Karena metodenya yang sangat berbeda dengan metode sekolah konvensional, maka ada beberapa hal yang harus disiapkan jika kita hendak mengadopsi metode unschooling ini untuk anak-anak kita.
5 Persiapan untuk Menerapkan Metode Unschooling
1. Mindset
Metode unschooling ini pertama kalinya diperkenalkan oleh John Holt, yang percaya bahwa insting belajar pada manusia itu sama alaminya dengan ketika kita bernapas untuk pertama kalinya.
Bayi juga belajar berjalan, tanpa harus ada yang mengajari. Yang orang tua lakukan, hanya mendorong si bayi agar bisa terus latihan berjalan setiap hari. Begitu juga dengan berbicara, satu dan banyak cara dilakukan oleh si bayi untuk mengenal cara berkomunikasi, dan orang tua bisa membantu latihannya.
Begitulah soal pendidikan anak. Jikapun anak harus belajar matematika, kimia, fisika, bahkan politik sekalipun, itu karena secara alami, mereka menunjukkan minatnya.
Jadi, hal pertama kali yang harus disiapkan adalah mindset, bahwa anak akan belajar apa pun seiring timeline yang mereka miliki sendiri.
2. Mental
Ketika mindset seperti di atas sudah dipenuhi, maka sikap mental pun harus disesuaikan.
John Holt sendiri menyoroti mengenai betapa orang tua (sebagai orang yang merasa paling bertanggung jawab terhadap pendidikan anak) sering mengintervensi proses belajar secara alami anak-anak ini.
Ketika anak belum waktunya membaca, orang tua memaksa agar anak bisa segera membaca. Ketika anak belum siap untuk mengenal angka, orang tua mengajari matematika. Ketika anak tidak suka menulis (padahal menulis dengan mengetik itu jauh lebih cepat), orang tua sudah mengajarinya cara memegang pensil yang benar.

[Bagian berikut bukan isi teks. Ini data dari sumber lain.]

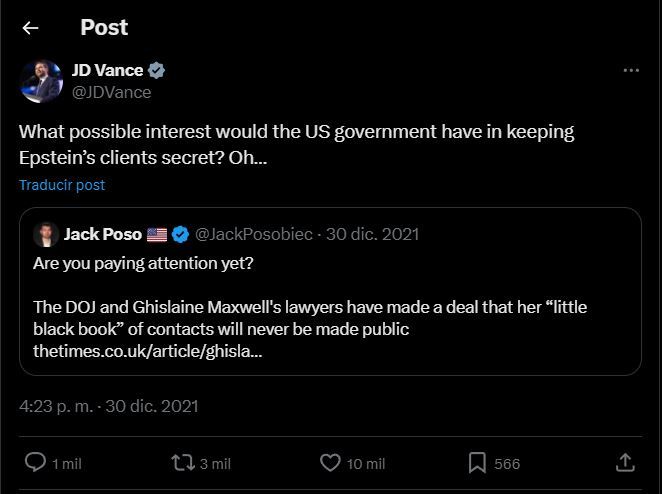
Task: Click the reply speech bubble icon
Action: coord(35,463)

Nah, mental untuk “mengajari” dengan menjadikan apa yang wajar menurut norma sosial sebagai tolok ukur inilah yang harus diubah. Orang lain bilang, usia anak dua tahun seharusnya sudah bisa membaca. Anak usia lima tahun seharusnya sudah bisa menghitung pertambahan dan pengurangan, dan seterusnya.
Lagi-lagi, jika orang tua hendak menerapkan metode unschooling, maka ia harus “merelakan” anak menentukan linimasa dan minatnya sendiri hendak belajar apa.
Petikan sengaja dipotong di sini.